▸ **SHORT PROBLEM**:
Print the items unchanged, beginning at their first line and ending after the line that contains "pyautogui.click(x=102, y=102)", with both end lines included.

Rows of pointing data:
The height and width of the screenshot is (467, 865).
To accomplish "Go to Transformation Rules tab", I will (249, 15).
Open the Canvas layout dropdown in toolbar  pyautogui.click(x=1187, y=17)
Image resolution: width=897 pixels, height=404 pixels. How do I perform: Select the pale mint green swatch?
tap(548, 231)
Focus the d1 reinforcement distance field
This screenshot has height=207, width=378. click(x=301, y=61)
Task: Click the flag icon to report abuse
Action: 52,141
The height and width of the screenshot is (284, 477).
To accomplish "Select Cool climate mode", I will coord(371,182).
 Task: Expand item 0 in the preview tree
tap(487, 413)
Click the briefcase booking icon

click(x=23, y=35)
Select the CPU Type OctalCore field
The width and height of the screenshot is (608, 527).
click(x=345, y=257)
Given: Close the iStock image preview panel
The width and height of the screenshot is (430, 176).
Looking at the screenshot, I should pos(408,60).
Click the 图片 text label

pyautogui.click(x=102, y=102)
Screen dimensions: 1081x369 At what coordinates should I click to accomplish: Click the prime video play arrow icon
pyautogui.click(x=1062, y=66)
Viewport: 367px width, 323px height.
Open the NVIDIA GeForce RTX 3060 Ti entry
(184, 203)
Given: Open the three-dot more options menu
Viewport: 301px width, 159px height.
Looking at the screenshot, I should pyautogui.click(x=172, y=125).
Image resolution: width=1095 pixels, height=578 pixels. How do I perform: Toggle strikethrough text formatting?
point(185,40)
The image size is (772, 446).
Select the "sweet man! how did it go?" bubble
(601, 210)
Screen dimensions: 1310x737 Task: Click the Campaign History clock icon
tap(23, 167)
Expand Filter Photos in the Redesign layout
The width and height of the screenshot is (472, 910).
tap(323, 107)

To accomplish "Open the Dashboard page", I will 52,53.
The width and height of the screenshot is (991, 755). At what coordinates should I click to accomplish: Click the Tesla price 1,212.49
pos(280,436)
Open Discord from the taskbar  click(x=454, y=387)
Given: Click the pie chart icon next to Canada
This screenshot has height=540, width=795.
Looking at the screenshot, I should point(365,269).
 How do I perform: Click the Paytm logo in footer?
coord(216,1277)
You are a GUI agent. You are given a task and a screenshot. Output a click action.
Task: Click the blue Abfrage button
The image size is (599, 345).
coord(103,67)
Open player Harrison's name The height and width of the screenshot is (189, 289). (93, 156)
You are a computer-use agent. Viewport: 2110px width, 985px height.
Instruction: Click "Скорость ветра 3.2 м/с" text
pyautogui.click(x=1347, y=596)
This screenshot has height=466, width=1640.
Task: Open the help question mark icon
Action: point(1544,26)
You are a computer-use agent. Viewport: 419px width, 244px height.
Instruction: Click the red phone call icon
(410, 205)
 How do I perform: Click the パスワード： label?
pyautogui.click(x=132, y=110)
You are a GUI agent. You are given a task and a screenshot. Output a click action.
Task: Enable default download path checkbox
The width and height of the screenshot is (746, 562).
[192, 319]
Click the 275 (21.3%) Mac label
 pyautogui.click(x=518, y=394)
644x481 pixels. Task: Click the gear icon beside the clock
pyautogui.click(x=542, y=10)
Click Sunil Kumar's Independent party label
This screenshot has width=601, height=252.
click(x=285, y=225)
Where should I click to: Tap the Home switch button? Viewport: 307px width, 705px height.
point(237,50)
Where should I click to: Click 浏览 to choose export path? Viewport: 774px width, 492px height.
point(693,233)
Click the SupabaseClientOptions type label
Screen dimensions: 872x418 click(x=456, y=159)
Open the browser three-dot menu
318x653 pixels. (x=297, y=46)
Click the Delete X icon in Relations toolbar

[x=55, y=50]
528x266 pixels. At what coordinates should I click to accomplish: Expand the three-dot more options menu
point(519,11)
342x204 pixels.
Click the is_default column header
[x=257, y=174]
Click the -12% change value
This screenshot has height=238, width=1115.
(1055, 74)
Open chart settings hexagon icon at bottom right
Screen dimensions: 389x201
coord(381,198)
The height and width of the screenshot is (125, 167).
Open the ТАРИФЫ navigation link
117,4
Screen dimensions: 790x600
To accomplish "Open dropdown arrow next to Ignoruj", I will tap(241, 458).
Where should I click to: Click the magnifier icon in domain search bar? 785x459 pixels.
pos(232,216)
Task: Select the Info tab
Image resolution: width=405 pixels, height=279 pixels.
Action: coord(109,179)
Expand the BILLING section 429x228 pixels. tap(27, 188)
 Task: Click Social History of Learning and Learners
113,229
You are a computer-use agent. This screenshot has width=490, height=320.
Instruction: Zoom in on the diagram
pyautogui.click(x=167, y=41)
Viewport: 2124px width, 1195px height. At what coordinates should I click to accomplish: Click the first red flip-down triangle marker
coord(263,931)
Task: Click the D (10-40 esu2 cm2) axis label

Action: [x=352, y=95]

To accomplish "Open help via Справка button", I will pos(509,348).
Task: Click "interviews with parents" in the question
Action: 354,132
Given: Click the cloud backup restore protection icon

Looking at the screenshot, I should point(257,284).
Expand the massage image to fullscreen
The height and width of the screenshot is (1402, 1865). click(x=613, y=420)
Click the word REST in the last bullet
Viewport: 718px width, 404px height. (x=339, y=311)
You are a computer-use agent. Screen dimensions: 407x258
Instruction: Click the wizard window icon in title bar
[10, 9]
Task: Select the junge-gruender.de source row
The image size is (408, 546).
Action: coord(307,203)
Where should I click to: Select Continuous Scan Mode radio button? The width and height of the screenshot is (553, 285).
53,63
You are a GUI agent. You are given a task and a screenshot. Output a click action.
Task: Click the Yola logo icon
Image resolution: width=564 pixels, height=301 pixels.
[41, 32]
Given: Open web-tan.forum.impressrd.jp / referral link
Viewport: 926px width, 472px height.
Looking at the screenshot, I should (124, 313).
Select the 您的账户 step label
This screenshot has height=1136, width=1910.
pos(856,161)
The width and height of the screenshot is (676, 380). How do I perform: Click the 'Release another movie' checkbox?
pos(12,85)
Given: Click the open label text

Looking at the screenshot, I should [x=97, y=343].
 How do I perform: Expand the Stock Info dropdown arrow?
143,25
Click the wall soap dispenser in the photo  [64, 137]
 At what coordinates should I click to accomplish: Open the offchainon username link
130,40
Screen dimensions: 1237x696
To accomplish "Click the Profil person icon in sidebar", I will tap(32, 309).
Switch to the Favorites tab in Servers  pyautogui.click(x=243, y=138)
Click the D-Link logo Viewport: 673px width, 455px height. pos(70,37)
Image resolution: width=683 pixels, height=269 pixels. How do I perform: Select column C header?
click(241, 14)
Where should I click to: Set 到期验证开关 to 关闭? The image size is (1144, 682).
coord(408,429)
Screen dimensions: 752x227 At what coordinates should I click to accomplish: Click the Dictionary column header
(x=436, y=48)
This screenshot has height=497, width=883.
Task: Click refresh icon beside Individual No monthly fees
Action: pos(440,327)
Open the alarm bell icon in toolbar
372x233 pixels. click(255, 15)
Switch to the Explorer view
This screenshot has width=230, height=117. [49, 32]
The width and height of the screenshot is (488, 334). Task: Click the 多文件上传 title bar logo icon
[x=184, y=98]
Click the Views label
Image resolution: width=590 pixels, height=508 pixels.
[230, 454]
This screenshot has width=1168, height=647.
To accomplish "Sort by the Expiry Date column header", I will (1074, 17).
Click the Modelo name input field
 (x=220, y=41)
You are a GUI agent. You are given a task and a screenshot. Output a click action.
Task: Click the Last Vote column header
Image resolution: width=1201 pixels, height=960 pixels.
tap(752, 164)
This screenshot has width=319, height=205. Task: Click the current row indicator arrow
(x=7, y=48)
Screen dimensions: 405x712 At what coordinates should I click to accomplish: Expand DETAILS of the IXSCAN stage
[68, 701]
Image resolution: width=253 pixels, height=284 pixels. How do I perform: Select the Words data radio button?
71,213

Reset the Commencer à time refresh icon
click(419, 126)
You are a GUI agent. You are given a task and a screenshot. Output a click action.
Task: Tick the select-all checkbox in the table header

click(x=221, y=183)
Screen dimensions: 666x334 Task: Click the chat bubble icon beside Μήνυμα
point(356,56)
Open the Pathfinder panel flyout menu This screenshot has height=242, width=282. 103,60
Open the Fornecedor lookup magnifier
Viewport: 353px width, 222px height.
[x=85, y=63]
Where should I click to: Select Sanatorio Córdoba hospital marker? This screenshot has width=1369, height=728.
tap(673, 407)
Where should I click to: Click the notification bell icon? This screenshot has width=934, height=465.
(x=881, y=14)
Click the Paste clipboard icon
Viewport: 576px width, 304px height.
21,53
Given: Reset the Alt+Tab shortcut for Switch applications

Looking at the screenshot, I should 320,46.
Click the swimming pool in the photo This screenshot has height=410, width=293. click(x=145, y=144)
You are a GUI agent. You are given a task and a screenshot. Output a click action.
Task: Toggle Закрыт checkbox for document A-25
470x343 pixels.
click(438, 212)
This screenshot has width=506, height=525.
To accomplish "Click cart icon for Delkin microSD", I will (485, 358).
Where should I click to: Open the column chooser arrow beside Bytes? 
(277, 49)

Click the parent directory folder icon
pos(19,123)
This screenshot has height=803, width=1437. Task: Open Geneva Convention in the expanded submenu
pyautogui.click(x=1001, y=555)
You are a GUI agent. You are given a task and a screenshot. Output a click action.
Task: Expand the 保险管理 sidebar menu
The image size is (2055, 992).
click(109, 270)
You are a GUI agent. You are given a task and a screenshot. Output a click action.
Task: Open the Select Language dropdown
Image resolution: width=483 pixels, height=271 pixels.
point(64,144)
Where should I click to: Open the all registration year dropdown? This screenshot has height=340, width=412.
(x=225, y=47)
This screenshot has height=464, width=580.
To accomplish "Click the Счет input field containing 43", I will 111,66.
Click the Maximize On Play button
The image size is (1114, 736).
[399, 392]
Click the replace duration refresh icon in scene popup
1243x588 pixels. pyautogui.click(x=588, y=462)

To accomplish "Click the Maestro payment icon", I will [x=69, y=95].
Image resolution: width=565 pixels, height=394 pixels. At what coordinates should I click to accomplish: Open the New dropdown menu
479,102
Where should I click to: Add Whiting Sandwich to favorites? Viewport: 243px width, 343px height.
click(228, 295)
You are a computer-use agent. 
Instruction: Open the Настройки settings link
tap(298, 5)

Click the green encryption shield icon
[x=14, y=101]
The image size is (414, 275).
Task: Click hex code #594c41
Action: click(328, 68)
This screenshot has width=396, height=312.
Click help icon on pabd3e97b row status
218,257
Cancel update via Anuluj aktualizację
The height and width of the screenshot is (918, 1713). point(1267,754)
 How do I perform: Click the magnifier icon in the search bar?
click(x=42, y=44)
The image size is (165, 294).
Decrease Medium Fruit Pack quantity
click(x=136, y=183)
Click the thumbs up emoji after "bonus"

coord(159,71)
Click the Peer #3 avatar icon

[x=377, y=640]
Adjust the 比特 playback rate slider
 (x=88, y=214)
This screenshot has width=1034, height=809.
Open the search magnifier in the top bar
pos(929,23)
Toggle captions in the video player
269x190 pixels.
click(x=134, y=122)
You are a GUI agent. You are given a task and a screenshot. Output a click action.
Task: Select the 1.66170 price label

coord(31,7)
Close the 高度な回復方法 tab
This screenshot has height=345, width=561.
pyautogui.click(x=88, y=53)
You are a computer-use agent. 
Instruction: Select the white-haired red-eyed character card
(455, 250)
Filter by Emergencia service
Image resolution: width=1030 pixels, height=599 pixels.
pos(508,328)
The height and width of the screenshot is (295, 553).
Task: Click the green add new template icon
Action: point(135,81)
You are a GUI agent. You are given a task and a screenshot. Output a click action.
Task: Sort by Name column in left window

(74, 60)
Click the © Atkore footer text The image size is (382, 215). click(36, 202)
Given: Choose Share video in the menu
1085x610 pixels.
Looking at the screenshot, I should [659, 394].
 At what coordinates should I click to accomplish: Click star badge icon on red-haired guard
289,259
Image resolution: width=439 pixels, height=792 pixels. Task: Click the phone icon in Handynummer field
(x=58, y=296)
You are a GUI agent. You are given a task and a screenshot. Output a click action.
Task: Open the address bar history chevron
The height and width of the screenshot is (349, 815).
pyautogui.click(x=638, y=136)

▸ **PROBLEM SOLUTION**:
The height and width of the screenshot is (467, 865).
To accomplish "Go to Transformation Rules tab", I will (249, 15).
Open the Canvas layout dropdown in toolbar  pyautogui.click(x=1187, y=17)
Image resolution: width=897 pixels, height=404 pixels. How do I perform: Select the pale mint green swatch?
tap(548, 231)
Focus the d1 reinforcement distance field
This screenshot has height=207, width=378. click(x=301, y=61)
Task: Click the flag icon to report abuse
Action: 52,141
The height and width of the screenshot is (284, 477).
To accomplish "Select Cool climate mode", I will coord(371,182).
 Task: Expand item 0 in the preview tree
tap(487, 413)
Click the briefcase booking icon

click(x=23, y=35)
Select the CPU Type OctalCore field
The width and height of the screenshot is (608, 527).
click(x=345, y=257)
Given: Close the iStock image preview panel
The width and height of the screenshot is (430, 176).
Looking at the screenshot, I should pos(408,60).
Click the 图片 text label

pyautogui.click(x=102, y=102)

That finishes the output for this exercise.